Now there’s a much larger issue at his hand: Junior’s desire to take over at least partial ownership of the company his late father founded in 1996. Many believe Dale Earnhardt started the team as something his children would someday run, but Teresa inherited the business when the elder Earnhardt was killed on the last lap of the 2001 Daytona 500.

She’s controlled everything since then, including the rights to Earnhardt Jr.’s name, which she only relinquished to him last summer. But Junior wants more than that, and sounded Monday as if he’s prepared to walk if he doesn’t get it.

“I want to be very involved in the company, but I’ve got to do what I’ve got to do,” he said. “I want to win championships. Particularly, I would love to own DEI. Aside from that I have no interest in ownership.”

And if he can’t get a stake in DEI? Well, Junior just might take his firesuit elsewhere.

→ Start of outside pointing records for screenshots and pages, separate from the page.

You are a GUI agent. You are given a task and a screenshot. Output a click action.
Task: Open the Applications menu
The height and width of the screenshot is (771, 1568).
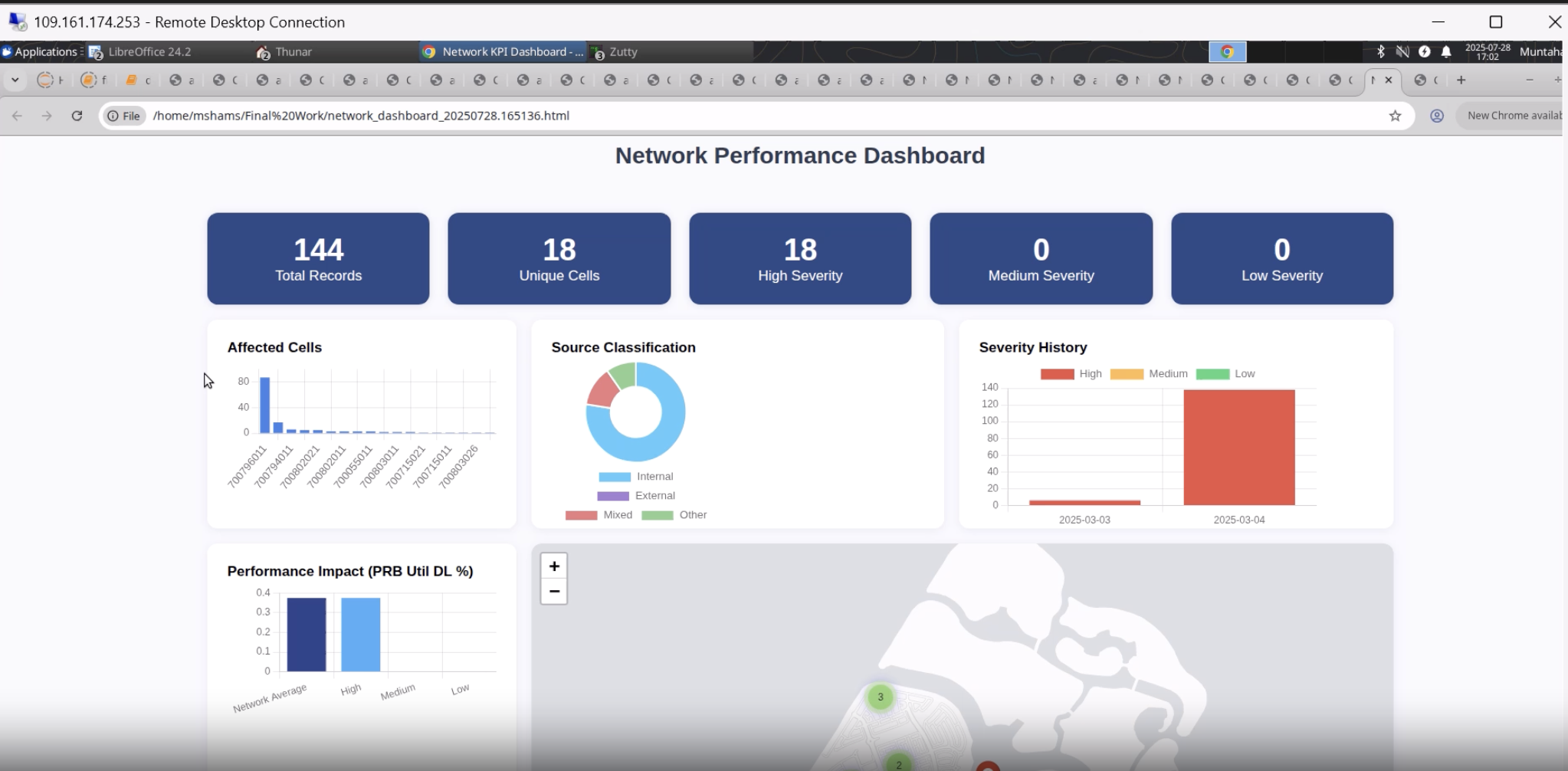point(44,51)
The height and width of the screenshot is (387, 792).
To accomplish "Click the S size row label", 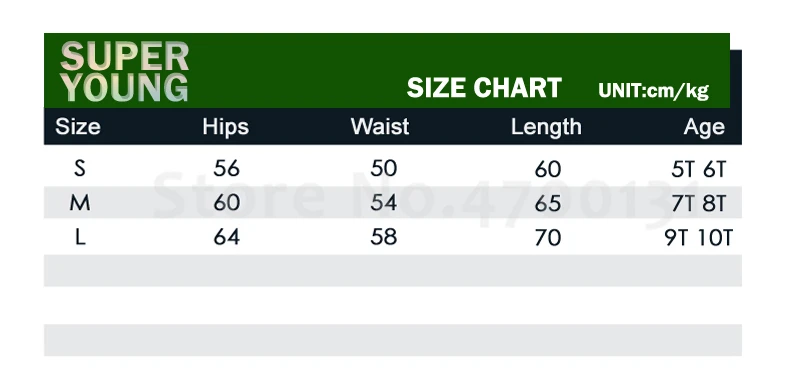I will click(79, 168).
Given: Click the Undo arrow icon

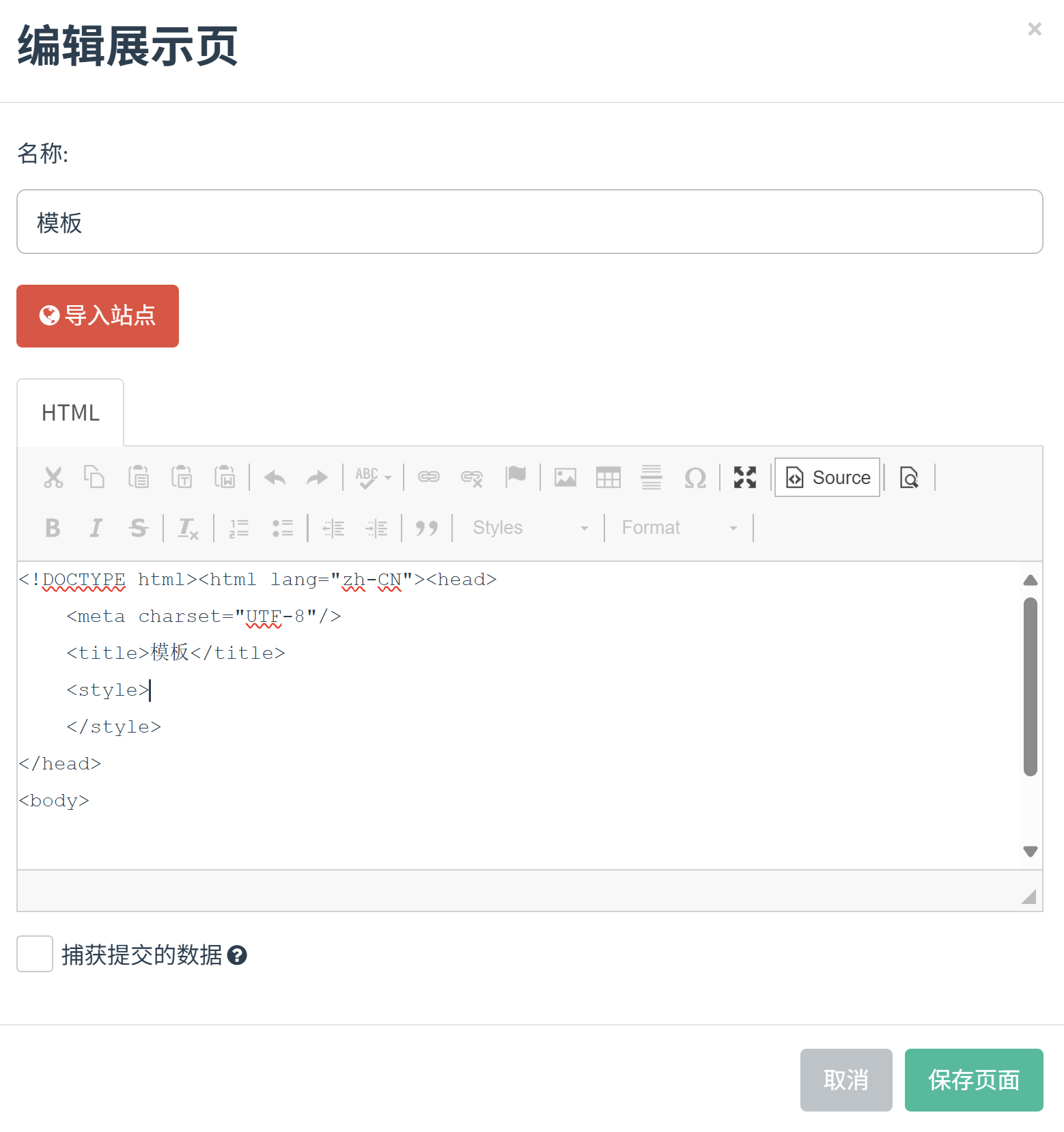Looking at the screenshot, I should click(x=275, y=477).
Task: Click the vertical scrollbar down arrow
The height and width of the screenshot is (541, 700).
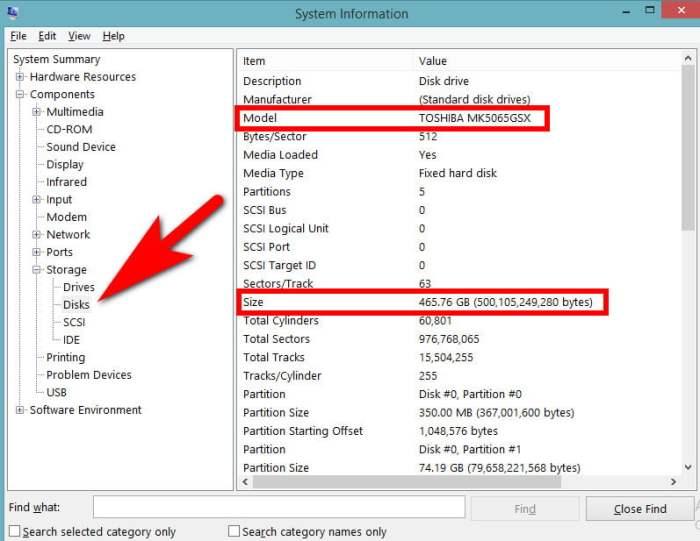Action: pyautogui.click(x=688, y=467)
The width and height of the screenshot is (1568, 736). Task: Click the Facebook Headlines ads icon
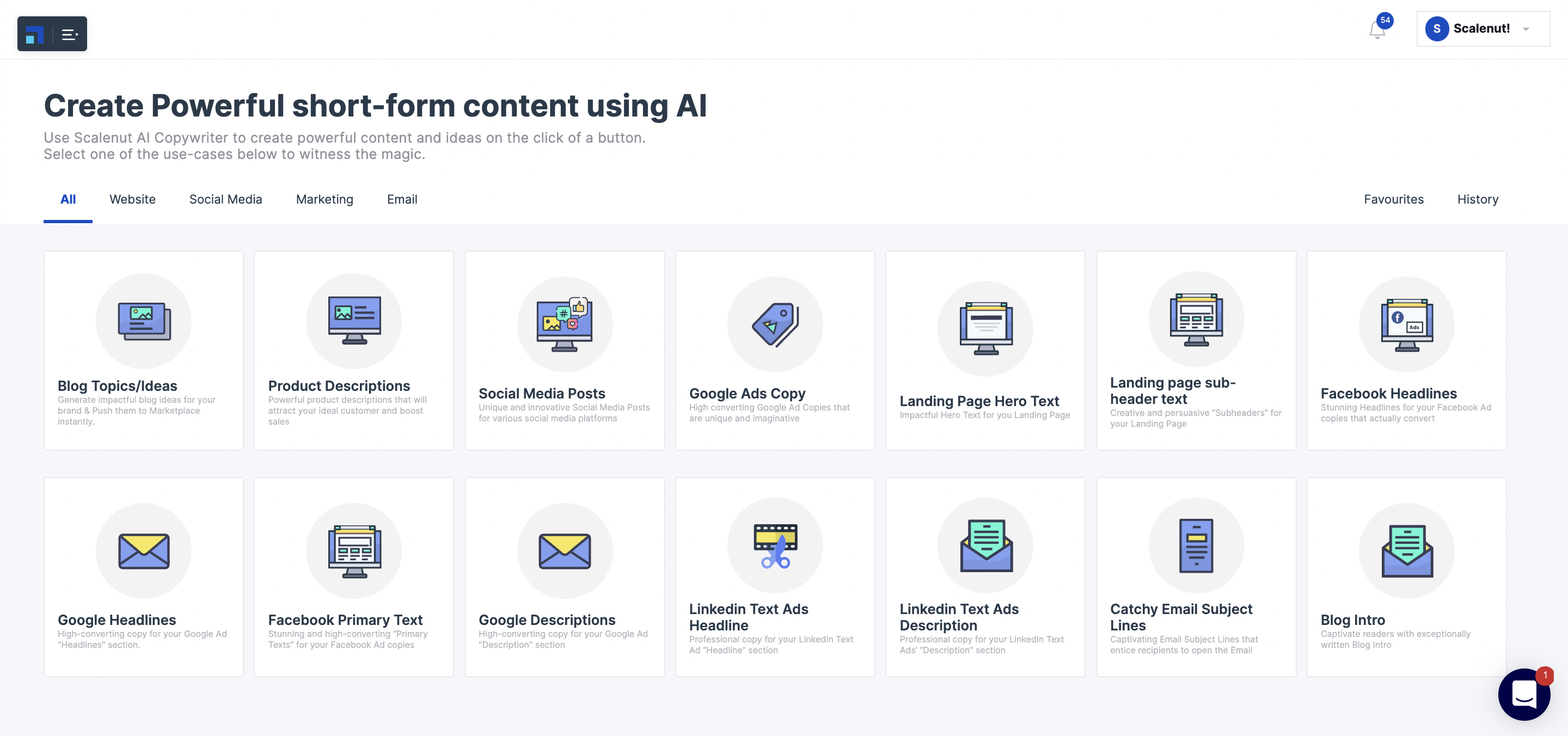pyautogui.click(x=1406, y=324)
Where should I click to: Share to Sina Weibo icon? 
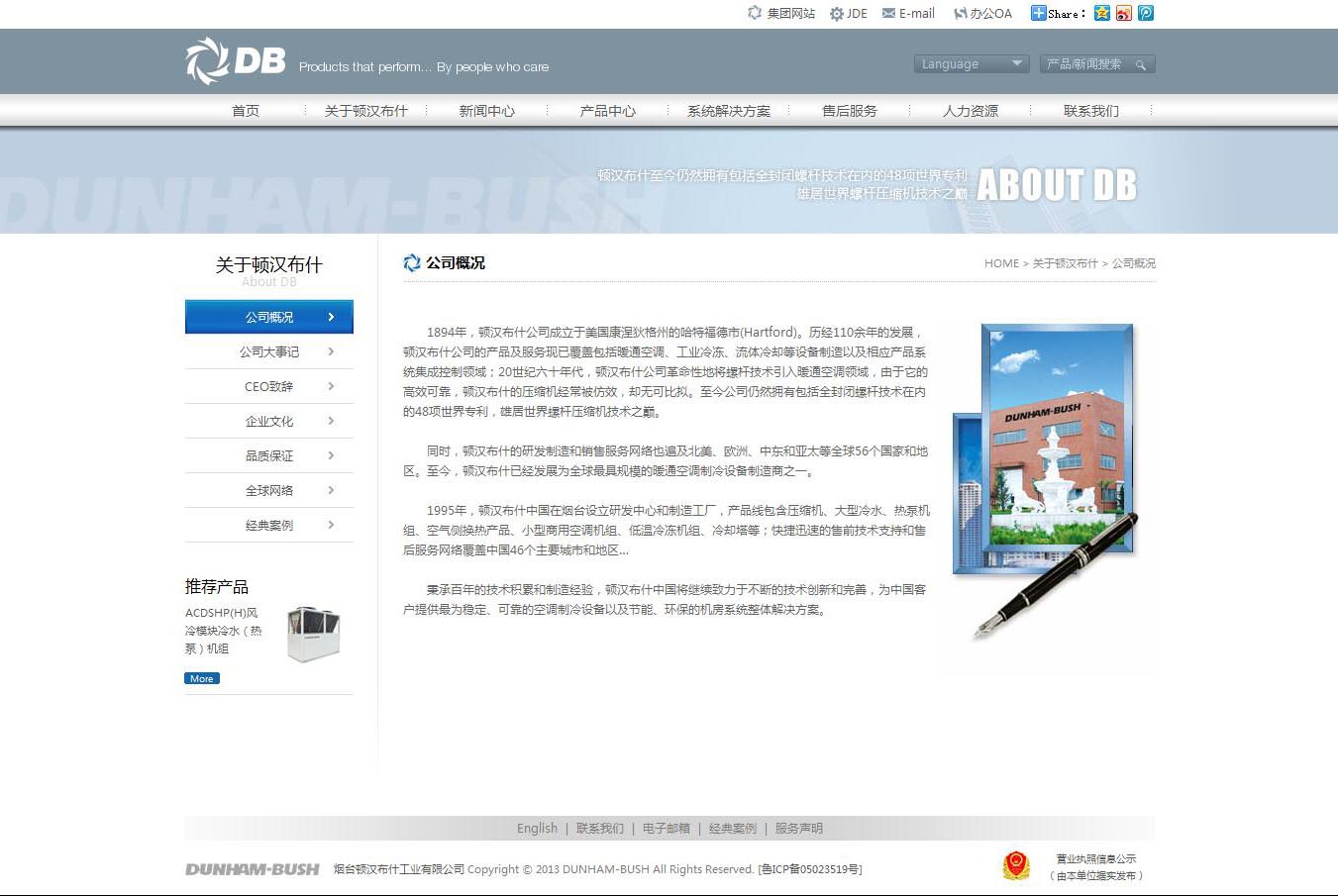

“I just want to drive races and win championships and hang it up one day and not have to worry about whether I have enough money in my retirement fund,” he said. “Just give me a good race car and make it run fast and give me guys I can enjoy working with, and I’ll go to the racetrack and I’ll do whatever you need me to do with the sponsors and everything else.

“Just don’t make everything a hassle and don’t make everything a pain and you’ll have my dedication and everything else you need as far as a driver goes.”